I launched my first web app (node/express backend, running on a Heroku server) into production last week, and already I am seeing some strange signup behaviour in the logs.
At first I though that it was real users, but it's happened enough times with the same pattern for it to be clearly some sort of spam bot.
My website contains a signup form that requires a firstname, lastname, email, password1 and password2 (must match). On submitting the form, users must then click an additional button to select the type of account they wish to register for, and an email is sent to the provided address for validation.
For the past few days I've had a number (around 10) suspicious signups with a browsing pattern like below (two examples from last night):
timestamp page
04:48:45 viewBlogPage
04:48:47 registerUser
[ Send email for user to verify ]
04:48:54 sendResetToken
04:48:56 sendResetToken
04:48:58 getBlogPost
04:49:10 getBlogPost
04:49:12 getBlogPost
04:49:15 getBlogPost
04:49:15 getBlogPost
22:22:32 viewBlogPage
22:22:32 registerUser
[ Send email for user to verify ]
22:22:38 sendResetToken
22:22:39 sendResetToken
22:22:40 getBlogPost
22:22:41 getBlogPost
22:22:42 getBlogPost
22:22:42 getBlogPost
22:22:43 getBlogPost
In every case, the user has:
form data and submitted the form. In every case, the firstname and lastname are nonsensical, seemingly random character strings (e.g. firstname: 'Iluuxpmv', lastname: 'Yrtkaugn' and firstname: 'Qatocgyp', lastname: 'Hdfurawghgkqs')user then navigates to the login page and attempts to reset their password twice in quick successionuser then navigates to one particular blog post five timesMy first question is How can I stop this?

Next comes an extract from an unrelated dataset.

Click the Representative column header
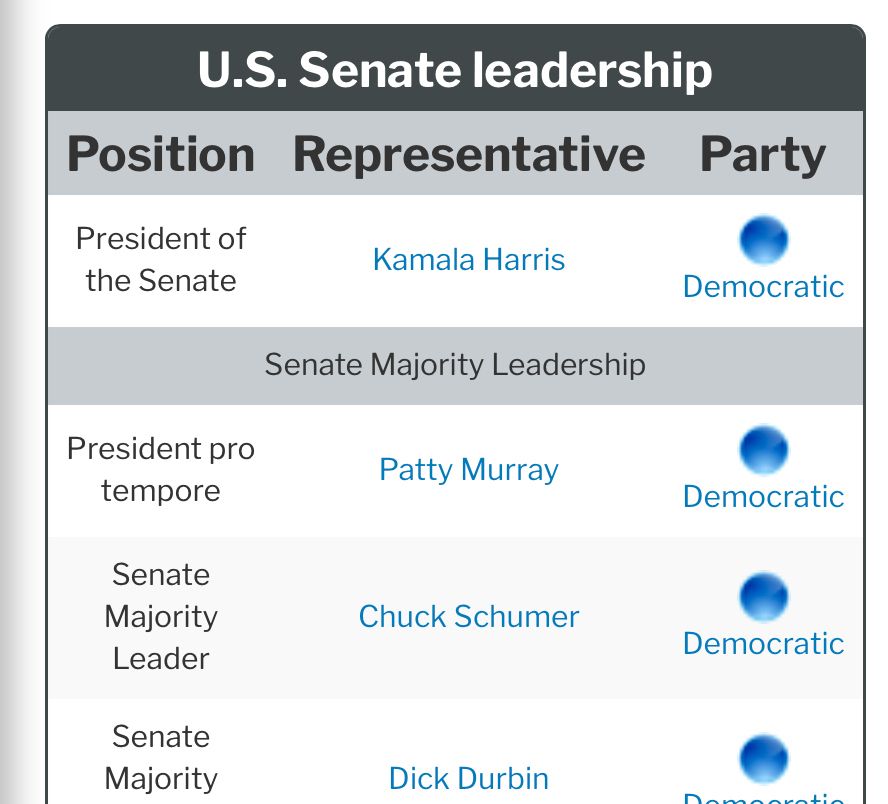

More broadly though, I'm interested in why these (presumably) bots are navigating my site in this weird way.
If this is a spam bot, it seems strange that this has only happened around 10 times, and that they are then clicking on non-random pages that don't contain forms.
Is there some explanation for what is going on that might help me prevent against this?
If the question is "How do I stop this?", then the answer is that you may not be able to stop it altogether, but you can add in some additional security or verification. Ideally add security measures on the server side, as this is strongly arguable that that's where security actually happens. Verification can happen client-side also, but it's just that it can be undone, or bypassed more easily.
Some quick wins can be -
Whitelist not blacklist
Don't sit and work through a number of conditions in which your validation should catch an error. This will very quickly become outdated, and you'll have to update it. i.e. Don't blacklist certain values or conditions, and then all others that are uncaught are passed.
Instead, whitelist - so provide a set of conditions by which your verification DOES pass. Then everything that doesn't pass that - fails, and is not submitted. This allows your application to always continue allowing content that you've ensured it's allowed to, and all other changing input / bypass techniques, fail.
Add A Timer To Your Registration Pages
A normal user will take at least a few seconds to input their details and choose a suitable password etc - whereas a bot will not. A bot will execute the script almost immediately. This means you could implement a timer, and on submit on the form check if the timer is less than 3 seconds or so. If it is, prevent the submit and redirect the user.
Rename Your Email Field And Misdirect
Instead of having a single email field, you could have two, but with one being hidden.
<input type="hidden" value="" name="email" id="email" placeholder="Enter your email...">
<input type="email" value="" name="eee" id="eee" placeholder="Enter your email...">
A bot will search for any fields and try to input valid inputs to be successfully submitted. So a bot will find the now fake hidden field "email" and fill it out, however a regular user should not be able to see that field. Therefore, when the form submits, simply check if the hidden field has any value in it, other than an empty string.
Ensure No Inputs Are Equal
A lot of spam bots just input the same values into every input. While this doesn't seem to be the case with your given example, it is a regular occurrence. They might just input iamafakebot@fakeemail.com for the first name, last name, email, AND password - assuming that this will allow successful submission against the fields it expects.
Therefore, you can compare your submitted values, and if they equal one another, you can not submit your form, and even present a message that would be readable to a user.
Conclusion
This may not solve your problem in totality, as security is a massive topic, with many varying opinions and ever updating conditions - however, these will at the very least add some additional security to your application.
Hopefully, one of these is applicable in your scenario, and you start to see fewer bots in your system.